Growing demand for mental health services, at all levels of the system, has not been met with proportional increases in staff and resources for mental health services. There are fewer staff in our mental health services today than there were before the recession in 2008.

The implications of not adequately investing are seen every day in mental health services:

  • Referrals to child and adolescent mental health services (CAMHS) increased by over 40% from around 12,800 in 2011 to 18,100 in 2019.
  • The waiting list for a first appointment with CAMHS has remained in or around 2,000 children since at least 2016.
  • At the end of 2019, more than 8,000 people were waiting for a Primary Care Psychology Appointment, many of whom were children.
  • Research shows that 78% of older people with depression and 85% of older people with anxiety did not report a doctor’s diagnosis, indicating large unmet mental health need among the older population in Ireland.
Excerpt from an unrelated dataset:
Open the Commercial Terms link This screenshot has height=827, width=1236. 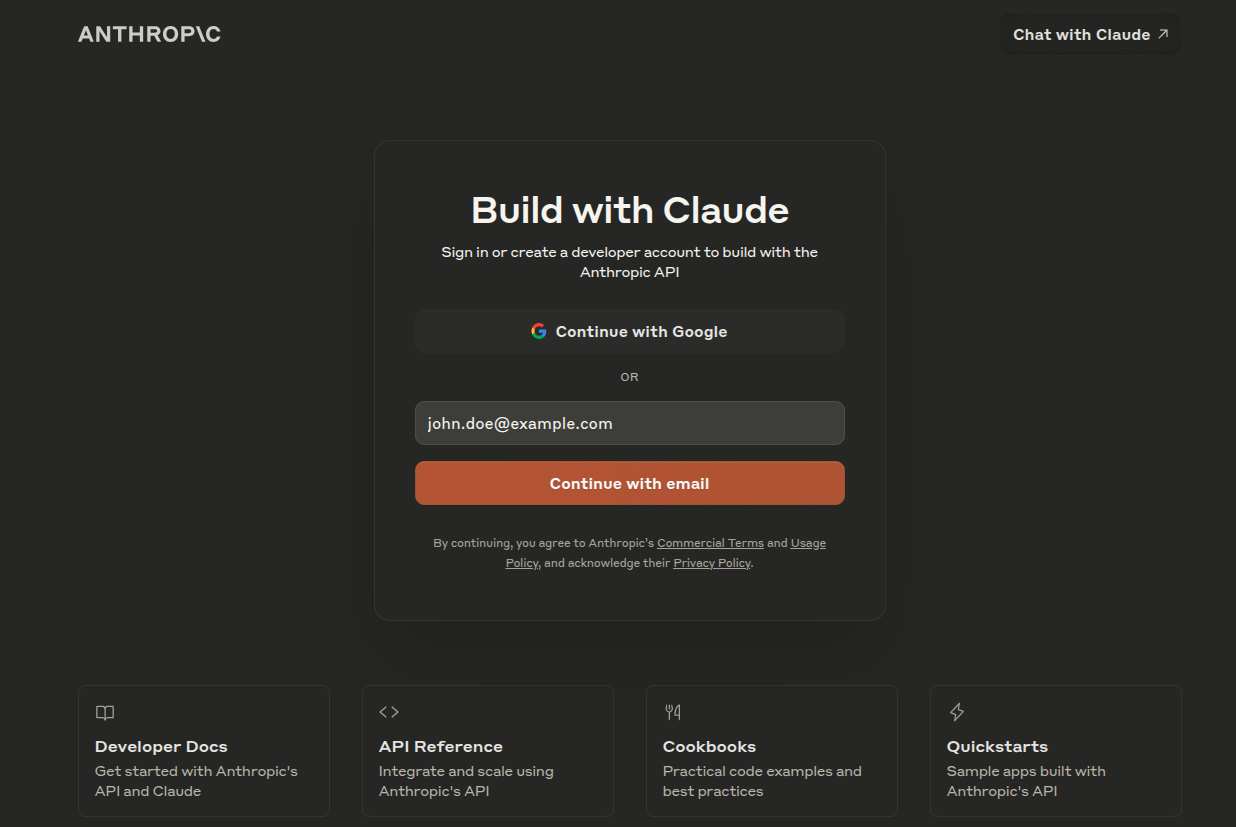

There is a lack of transparency around how funding allocated to mental health is being spent. We need transparency, accountability and leadership in order to drive implementation and track expenditure against policy commitments.
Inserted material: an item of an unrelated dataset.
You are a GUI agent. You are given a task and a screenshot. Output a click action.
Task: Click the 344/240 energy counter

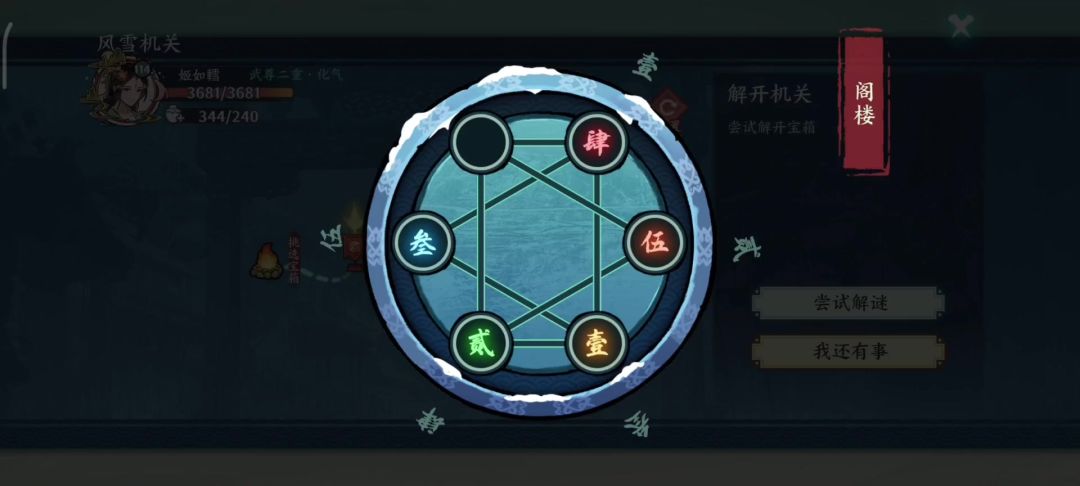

Goal: Services for people of all ages experiencing a mental health crisis are available at any time, day or night, in their local community.

Everybody knows that a mental health crisis can happen at any time, day or night, weekday or weekend. Mental health services need to be available for people when a crisis occurs. This means being able to respond 24 hours a day, 7 days a week.

Yet many mental health services across Ireland are only open Monday to Friday, 9 AM to 5 PM.

Successive Governments have committed to the roll out of 7-day-per-week mental health services for adults, and while some progress has been made, many areas still do not have a 7 day-per-week mental health service for adults.

 Children and young people still have no crisis supports out of hours.

Most counties in Ireland do not have 7 –day-a-week crisis mental health services for children and adolescents. Therefore, most Child and Adolescent Mental Health Services only open Monday to Friday, 9 AM to 5 PM.

This means that if a child or a young person encounters a mental health crisis in the evening or the weekend, one of the only options they or their parent has, is to go to an Emergency Department (A&E) and wait, sometimes for 8-10 hours or more for help. Everybody knows that an Emergency Department is an inappropriate environment for a child in acute distress.

This needs to change. We need crisis mental health services for children and young people outside of office hours, accessible to every community in Ireland.

 

You’re not meant to be a kid in A&E waiting hours for someone to call your name Joseph

Goal: The Government must publish in 2020 legislation to reform the Mental Health Act in full.

Ireland’s Mental Health Act, 2001 must be updated in 2020 so that people in hospital for mental healthcare have their rights adequately protected and they can feel safe accessing the mental health services they need.

People have waited long enough for this. It has been almost 5 years since the Government committed to publishing the draft legislation to reform the Mental Health Act, and today, we are still waiting.

While we wait,

  • HSE community residences for people with mental health difficulties remain unregulated
  • Voluntary patients do not have basic rights to information and advocacy
  • Involuntary patients do not have the right to have their advance wishes about treatment respected,
  • 16 and 17 year olds have no legal right to consent to admission and/or mental health treatment
  • There is no independent review of the detention of people in hospital who lack capacity to make their own decisions, and who are not covered by the current Mental Health Act

The Mental Health Commission have found that some service users feel coerced, disempowered and unsupported when being admitted to a psychiatric inpatient unit and that this had a long-term negative impact on their recovery. 

The Mental Health Commission has said that there is a risk that people in HSE mental health community residences may be experiencing abuse.

The law must be updated to protect people using mental health services from the risk of abuse.